He tells Leo as much, on their first day of class together, but Leo just laughs in that painfully obnoxious way of his and says, “My music can’t be boxed in by something as trivial as grades, you know?”

“You say this now, but when you start failing classes don’t come crying to me,” Izumi returns.

“There’s no way that’s going to happen, Sena,” Leo replies cheerfully. He lowers his voice in what’s supposed to be an imitation of Izumi’s voice and continues, still grinning brightly, “ _Not on my watch_ ,” he pitches his voice back to normal, “or something like that, right?”

Izumi rolls his eyes. “As if,” he mutters.

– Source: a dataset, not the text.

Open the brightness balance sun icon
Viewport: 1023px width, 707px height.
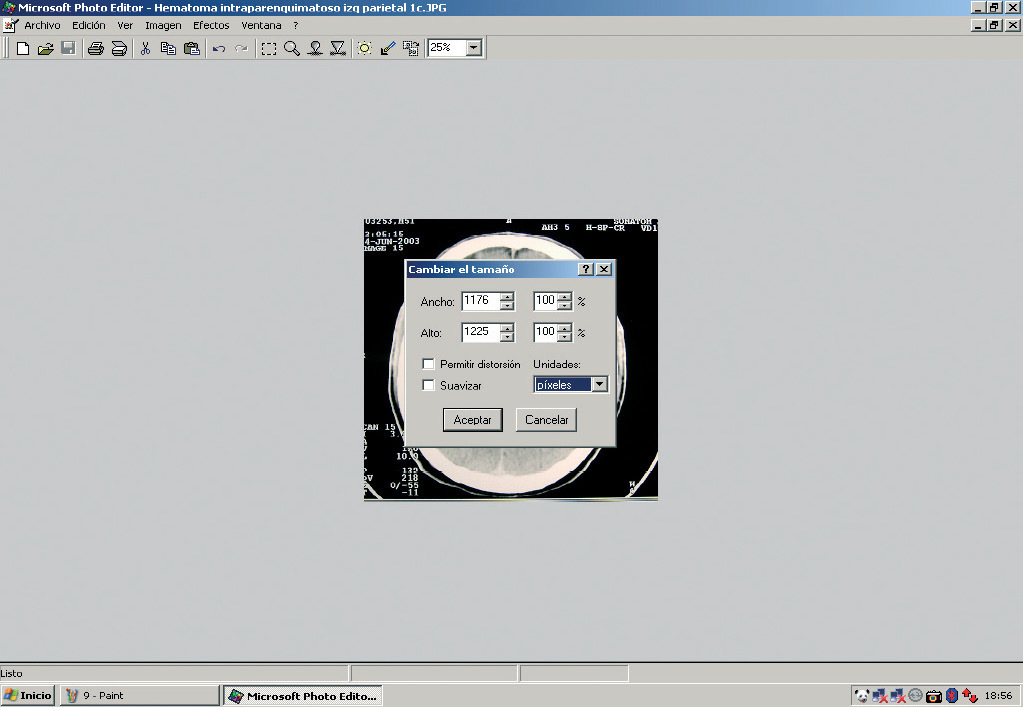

Leo smiles blithely back at him. Izumi looks away, but their hands are still interlinked anyway. It’s going to be okay this time, Izumi thinks—no, _believes_ , because there’s really only ever been one person who’s ever rendered him capable of belief at all. Something settles in the pit of his stomach, heavy and sharp, but it’s not necessarily a bad feeling. No, not a bad one at all.

“Come on,” Izumi says, still not looking at Leo. “We’re going to be late for class.”

Leo doesn’t say anything in response, just keeps walking alongside Izumi. Even without looking at him, Izumi knows he’s still smiling.

He exhales sharply, and keeps his fingers wrapped around Leo’s wrist. If any of the other students mulling about notice, no one says a thing to them. They’re just two boys on the way to their first class of the year, simple and easy and uncomplicated. That’s all there is to it.

-

Most boys, upon graduation from Yumenosaki, usually choose to go straight into fully-fledged idol careers, either going it solo or forming units with the other recent graduates. The reputation of the school really speaks for itself, and most of the third-years will have contracts lined up for them even before they graduate at all.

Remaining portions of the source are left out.